SAN FRANCISCO (Reuters) - A senior executive said Microsoft Corp (MSFT.O) thoroughly investigates issues raised by women in the workplace and fired about 20 employees last year over complaints of sexual harassment as the company seeks to counter claims that it treats female workers unfairly.
In an email to employees publicly released late on Thursday, Microsoft Chief People Officer Kathleen Hogan said Microsoft had 83 harassment complaints in 2017 out of a U.S.-based workforce of over 65,000 employees.
Nearly 50 percent were found to be supported at least in part following an investigation, she said, and more than half of those resulted in the termination of an employee who engaged in unacceptable behavior.
The unusual publication of such data comes as the world’s largest software company is defending a lawsuit which alleges it systematically denied pay raises or promotions to women. Microsoft denies it has ever had such a policy.
The lawsuit, filed in Seattle federal court in 2015, is attracting wider attention after a series of powerful men have left or been fired from their jobs in entertainment, the media and politics for sexual misconduct.
Microsoft also investigated 84 complaints of gender discrimination last year, Hogan said, and found around 10 percent of those to be supported at least in part.
Earlier this week, Reuters reported on the contents of unsealed court documents which showed that out of 118 gender discrimination complaints filed by women in U.S.-based technical jobs at Microsoft between 2010 and 2016, only one was deemed “founded” by the company.
Attorneys for the women described the number of complaints as “shocking” in the court filings, and said the response by Microsoft’s investigations team was “lackluster.”
Hogan’s email on Thursday linked to the Reuters story and said the numbers cited by plaintiffs were misleading.
“Reports that we rarely reach a conclusion in favor of the complainant are based on a faulty reading of a partial data set,” Hogan wrote.
Hogan’s email did not provide additional figures about the time period cited in the court documents.
The plaintiffs based their numbers on documents disclosed by Microsoft during pre-trial discovery in the lawsuit.

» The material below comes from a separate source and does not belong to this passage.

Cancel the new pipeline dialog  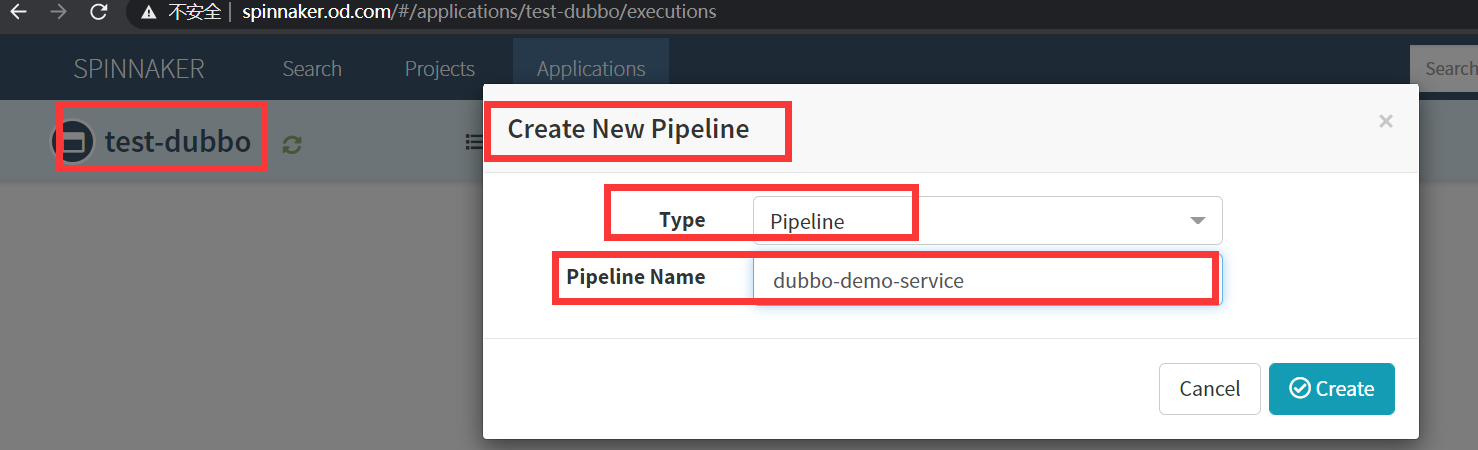pyautogui.click(x=1210, y=388)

Kelly Dermody, an attorney for the plaintiffs, declined to comment on Hogan’s email.
Alaina Percival, chief executive of Women Who Code, an organization that helps companies increase their number of women developers, said publicly releasing this kind of data can help businesses learn from each other about the best ways to handle sexual harassment and gender discrimination.
“I think other tech companies should follow suit, and I would expect to see that happen,” Percival said.